=== Section Start ===

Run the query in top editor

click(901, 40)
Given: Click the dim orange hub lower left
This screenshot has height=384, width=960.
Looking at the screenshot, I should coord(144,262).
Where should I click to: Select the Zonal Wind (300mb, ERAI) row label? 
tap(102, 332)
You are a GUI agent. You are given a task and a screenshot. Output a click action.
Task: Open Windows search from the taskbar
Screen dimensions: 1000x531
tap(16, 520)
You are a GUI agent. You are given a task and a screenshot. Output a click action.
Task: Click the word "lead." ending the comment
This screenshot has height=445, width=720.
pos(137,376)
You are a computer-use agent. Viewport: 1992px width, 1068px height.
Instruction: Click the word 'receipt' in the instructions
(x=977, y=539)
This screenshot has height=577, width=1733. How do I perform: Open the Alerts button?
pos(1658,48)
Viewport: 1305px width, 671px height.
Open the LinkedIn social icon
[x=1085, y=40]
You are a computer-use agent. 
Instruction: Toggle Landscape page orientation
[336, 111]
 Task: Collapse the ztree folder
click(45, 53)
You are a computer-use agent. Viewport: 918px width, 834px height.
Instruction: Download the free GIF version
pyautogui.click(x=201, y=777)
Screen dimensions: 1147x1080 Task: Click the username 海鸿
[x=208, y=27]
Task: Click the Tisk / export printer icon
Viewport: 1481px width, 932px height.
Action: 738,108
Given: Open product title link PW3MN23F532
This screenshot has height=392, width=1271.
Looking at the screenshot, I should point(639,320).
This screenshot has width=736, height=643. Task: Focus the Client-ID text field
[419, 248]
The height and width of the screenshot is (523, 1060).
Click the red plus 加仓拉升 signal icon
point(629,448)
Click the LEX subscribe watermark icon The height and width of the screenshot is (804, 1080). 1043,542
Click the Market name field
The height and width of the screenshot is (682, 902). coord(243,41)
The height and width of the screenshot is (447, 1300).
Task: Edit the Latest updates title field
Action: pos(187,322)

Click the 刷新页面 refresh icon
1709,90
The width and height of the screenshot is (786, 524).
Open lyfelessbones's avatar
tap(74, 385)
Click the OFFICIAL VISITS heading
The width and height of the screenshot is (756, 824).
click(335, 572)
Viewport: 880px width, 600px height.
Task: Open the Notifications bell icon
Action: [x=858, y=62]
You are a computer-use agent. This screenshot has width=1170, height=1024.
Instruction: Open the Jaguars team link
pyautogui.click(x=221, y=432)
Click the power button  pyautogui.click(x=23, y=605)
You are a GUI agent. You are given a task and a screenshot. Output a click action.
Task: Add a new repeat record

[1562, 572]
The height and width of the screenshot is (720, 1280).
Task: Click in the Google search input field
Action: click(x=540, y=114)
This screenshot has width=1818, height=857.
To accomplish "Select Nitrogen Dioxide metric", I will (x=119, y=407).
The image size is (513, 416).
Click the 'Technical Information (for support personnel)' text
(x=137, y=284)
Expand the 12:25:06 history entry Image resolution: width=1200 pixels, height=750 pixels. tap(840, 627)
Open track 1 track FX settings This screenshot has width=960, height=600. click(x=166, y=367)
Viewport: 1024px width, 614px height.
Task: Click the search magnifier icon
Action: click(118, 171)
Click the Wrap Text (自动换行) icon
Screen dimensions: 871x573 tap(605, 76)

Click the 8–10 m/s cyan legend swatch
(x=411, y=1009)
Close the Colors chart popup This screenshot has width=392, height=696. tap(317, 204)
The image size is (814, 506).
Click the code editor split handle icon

=== Section End ===

PROBLEM DESCRIPTION → If a line in the data above includes the string "agent", copy it.

ANSWER AREA →
You are a GUI agent. You are given a task and a screenshot. Output a click action.
You are a GUI agent. You are given a task and a screenshot. Output a click action.
You are a computer-use agent. Viewport: 1992px width, 1068px height.
You are a computer-use agent. 
You are a computer-use agent. Viewport: 918px width, 834px height.
You are a computer-use agent. This screenshot has width=1170, height=1024.
You are a GUI agent. You are given a task and a screenshot. Output a click action.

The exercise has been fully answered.